### WHAT IS NEEDED
Retype every record exactly. Skip the images.
******************************
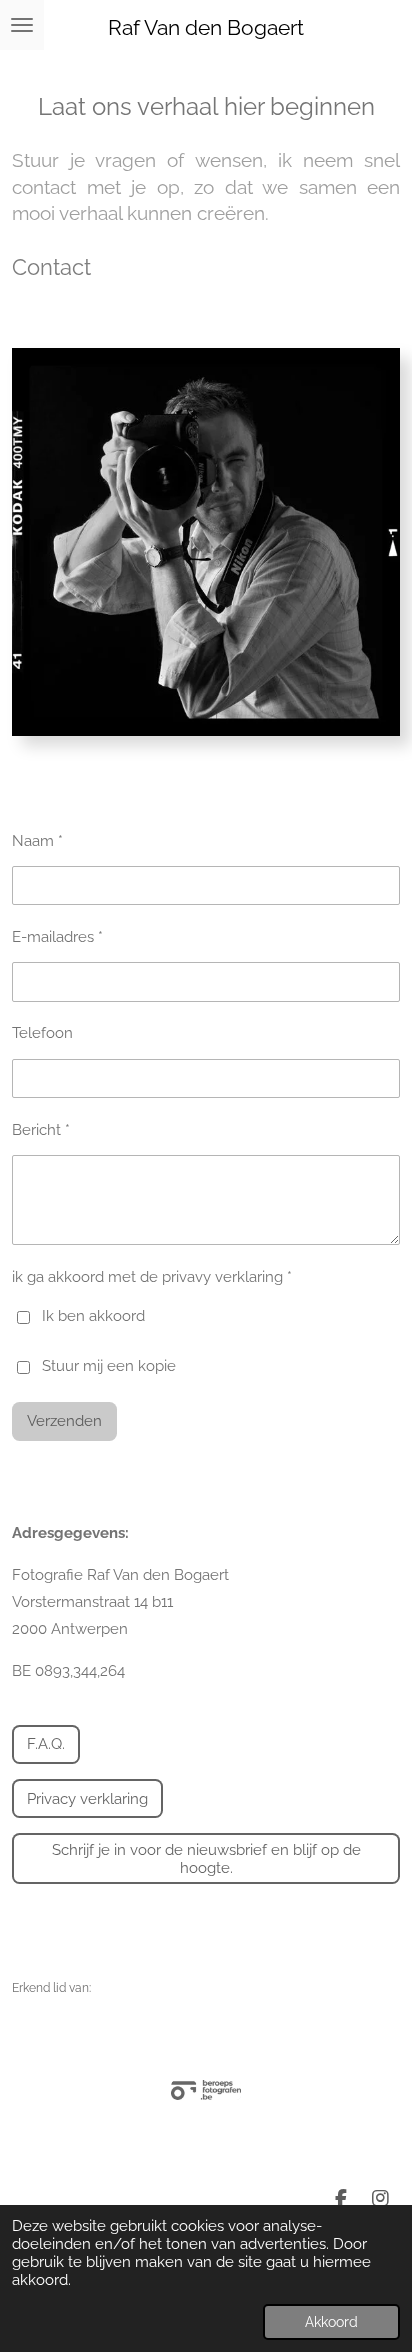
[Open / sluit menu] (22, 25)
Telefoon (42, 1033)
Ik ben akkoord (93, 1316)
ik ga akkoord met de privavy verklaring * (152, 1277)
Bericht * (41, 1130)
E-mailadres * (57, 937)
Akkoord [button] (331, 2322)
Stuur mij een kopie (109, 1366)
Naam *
******************************
### ANSWER TO THIS PROBLEM
[Open / sluit menu] (22, 25)
Telefoon (42, 1033)
Ik ben akkoord (93, 1316)
ik ga akkoord met de privavy verklaring * (152, 1277)
Bericht * (41, 1130)
E-mailadres * (57, 937)
Akkoord [button] (331, 2322)
Stuur mij een kopie (109, 1366)
Naam *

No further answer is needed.